Illustration by Ryan McQuade
How to Find Healing From Religious Trauma
THE FIRST TIME I became conscious that I was carrying the effects of religious trauma, I had just moved to Seattle and was sitting in a church, sweating.
My heart was beating fast; I couldn’t understand what was happening. This church, one I had chosen expressly because of its progressive, LGBTQ+ affirming stance, was supposed to be safe for someone like me, a queer person who deeply valued my faith. But I didn’t feel safe. I looked at the faces in the room with suspicion, searching for any indication of a bait-and-switch, and left the building quickly once the service was over.
Despite what I knew about the church — they welcomed LGBTQ+ people at any level of leadership, were committed to anti-racism work, and weren’t afraid of doubt or theological exploration — my body told me another story. As I sat in the cold folding chair, I tried to reason with myself, repeating these facts to calm down. But I didn’t feel calmer; I felt worse. I sat on my hands, legs shaking, as I waited for the service to end.
Because I had moved to Seattle to work on a master’s degree in counseling psychology from an institution that specialized in trauma, I soon learned what had happened: In that moment, my body had experienced the effects of trauma. Even though I cognitively knew the church was supposed to be safe, my body couldn’t discern this church from all the churches I had been in before — churches filled with people who weren’t afraid to tell me I needed to become straight for God to save me from hell. My body was sending warning signs: Be careful, environments like this aren’t safe. Despite the years of work I had done to detach myself from the rigid belief system of my youth, despite the ways I had fought to find a more life-giving approach to theology, I was beginning to reckon with the reality that changing my beliefs didn’t mean I had healed from the environments in which I was raised.

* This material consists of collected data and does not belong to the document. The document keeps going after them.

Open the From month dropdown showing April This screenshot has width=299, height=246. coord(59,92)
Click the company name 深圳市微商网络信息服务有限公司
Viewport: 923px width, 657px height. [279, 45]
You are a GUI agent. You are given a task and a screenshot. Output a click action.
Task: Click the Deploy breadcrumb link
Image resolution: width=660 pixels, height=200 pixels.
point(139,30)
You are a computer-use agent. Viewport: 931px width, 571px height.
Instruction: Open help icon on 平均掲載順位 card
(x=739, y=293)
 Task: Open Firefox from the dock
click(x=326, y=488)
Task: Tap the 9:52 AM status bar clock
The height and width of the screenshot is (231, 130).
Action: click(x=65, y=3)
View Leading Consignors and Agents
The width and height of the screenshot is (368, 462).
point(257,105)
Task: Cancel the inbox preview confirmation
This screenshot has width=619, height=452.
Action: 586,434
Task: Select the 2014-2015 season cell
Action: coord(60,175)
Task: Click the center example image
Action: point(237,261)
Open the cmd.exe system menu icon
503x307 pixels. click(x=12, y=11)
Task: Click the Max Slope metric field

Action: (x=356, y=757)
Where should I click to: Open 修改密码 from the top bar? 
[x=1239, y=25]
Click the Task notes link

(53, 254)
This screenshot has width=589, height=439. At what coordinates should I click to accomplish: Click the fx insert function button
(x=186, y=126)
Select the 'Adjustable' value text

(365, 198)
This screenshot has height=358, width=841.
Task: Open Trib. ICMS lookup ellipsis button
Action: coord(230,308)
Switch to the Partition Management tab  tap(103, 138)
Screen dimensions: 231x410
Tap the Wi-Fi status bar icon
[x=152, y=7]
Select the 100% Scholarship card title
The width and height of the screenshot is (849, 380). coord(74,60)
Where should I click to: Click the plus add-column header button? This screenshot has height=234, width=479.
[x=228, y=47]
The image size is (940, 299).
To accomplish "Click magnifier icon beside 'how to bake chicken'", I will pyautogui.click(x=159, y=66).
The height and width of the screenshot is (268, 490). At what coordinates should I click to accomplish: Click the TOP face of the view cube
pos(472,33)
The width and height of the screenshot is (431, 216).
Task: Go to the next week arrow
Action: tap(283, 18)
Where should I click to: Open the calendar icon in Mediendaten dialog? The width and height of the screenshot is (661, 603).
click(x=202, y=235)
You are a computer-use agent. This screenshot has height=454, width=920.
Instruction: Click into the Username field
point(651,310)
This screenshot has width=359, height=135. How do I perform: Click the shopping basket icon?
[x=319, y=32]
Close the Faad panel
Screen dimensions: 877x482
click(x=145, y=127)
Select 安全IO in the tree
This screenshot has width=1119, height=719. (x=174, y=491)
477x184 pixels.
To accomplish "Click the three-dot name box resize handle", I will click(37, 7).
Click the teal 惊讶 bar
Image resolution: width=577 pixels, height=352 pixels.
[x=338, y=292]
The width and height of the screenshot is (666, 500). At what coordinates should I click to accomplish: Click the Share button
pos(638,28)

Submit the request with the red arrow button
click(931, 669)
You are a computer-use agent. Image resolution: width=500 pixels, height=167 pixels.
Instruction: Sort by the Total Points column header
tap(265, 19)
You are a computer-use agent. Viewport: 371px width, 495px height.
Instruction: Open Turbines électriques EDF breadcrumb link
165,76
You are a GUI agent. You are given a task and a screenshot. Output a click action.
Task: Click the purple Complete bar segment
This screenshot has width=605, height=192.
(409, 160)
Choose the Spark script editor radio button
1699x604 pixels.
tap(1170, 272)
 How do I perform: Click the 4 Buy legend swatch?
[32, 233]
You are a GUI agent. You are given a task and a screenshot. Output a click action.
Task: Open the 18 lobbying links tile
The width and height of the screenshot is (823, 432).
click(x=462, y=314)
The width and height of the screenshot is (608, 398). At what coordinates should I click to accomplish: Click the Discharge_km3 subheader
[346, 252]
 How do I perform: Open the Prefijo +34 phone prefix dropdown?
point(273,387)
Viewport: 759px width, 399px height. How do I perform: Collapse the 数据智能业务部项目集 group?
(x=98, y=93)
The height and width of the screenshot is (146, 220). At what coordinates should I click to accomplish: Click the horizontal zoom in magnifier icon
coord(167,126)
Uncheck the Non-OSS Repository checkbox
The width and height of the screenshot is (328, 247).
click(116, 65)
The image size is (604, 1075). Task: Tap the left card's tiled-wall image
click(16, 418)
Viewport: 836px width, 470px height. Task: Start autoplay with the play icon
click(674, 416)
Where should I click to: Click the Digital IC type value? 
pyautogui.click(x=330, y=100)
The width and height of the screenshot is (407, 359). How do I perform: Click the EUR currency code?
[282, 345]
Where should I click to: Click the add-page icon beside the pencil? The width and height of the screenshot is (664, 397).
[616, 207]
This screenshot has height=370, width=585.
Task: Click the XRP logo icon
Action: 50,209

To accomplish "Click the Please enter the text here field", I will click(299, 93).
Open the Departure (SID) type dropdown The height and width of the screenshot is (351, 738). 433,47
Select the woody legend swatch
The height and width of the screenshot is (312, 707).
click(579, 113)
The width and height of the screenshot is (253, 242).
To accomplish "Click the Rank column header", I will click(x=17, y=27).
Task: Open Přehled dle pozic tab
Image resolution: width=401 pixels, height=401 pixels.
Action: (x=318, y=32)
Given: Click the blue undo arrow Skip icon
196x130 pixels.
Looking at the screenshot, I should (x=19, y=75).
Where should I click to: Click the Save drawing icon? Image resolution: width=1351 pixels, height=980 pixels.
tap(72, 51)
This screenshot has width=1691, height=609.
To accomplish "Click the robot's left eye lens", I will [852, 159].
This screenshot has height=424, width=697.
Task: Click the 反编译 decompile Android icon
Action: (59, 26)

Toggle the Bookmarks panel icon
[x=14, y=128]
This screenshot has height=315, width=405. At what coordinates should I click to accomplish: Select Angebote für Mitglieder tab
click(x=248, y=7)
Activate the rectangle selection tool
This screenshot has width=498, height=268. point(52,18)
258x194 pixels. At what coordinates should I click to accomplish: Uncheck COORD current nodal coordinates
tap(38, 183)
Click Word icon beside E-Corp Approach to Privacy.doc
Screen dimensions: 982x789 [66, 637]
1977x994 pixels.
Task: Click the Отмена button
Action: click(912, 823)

Now, years later, I see more people waking up to the realities of lingering religious trauma. When I scroll through my streaming apps, I see documentaries such as Shiny Happy People, Pray Away, and Hillsong: A Megachurch Exposed that detail different forms of religious harm. I think this growing awareness of religious trauma is part of the driving force behind “deconstruction,” a buzzword that describes the process of reevaluating, changing, and sometimes abandoning one’s beliefs. But what I don’t see as often on Netflix — or on podcasts or on social media or at church — is honest talk about the process of healing. And as someone who now works as a therapist helping survivors of religious harm find healing, I know there is a lot more to say.
Looking for healing
RESEARCHERS AT THE Religious Trauma Institute use the phrase “adverse religious experiences” to describe “any experience of a religious belief, practice, or structure that undermines an individual’s sense of safety or autonomy and/or negatively impacts their physical, social, emotional, relational, or psychological well-being.” Often, folks come to therapy after trying to overcome these negative experiences alone, usually in the same way I had — by changing their beliefs and assuming that would be enough to provide healing. Others leave their faith altogether. However, after finding a more congruent belief system, many people begin to bump into the same reality I had: While changing beliefs is a natural starting point, it doesn’t necessarily equate to healing.
I relayed parts of my story to Laura Anderson, a Nashville-based psychotherapist, co-founder of the Religious Trauma Institute, and author of the new book, When Religion Hurts You: Healing from Religious Trauma and the Impact of High-Control Religion. Many people fail to recognize “how beliefs live in our bodies,” she told me. “If we don’t hit that piece, we are going to maybe change our cognitive beliefs, but our bodies are probably still going to be pretty fundamentalist, pretty triggered, and pretty hypervigilant.” In other words, what I experienced years ago in Seattle on that church folding chair.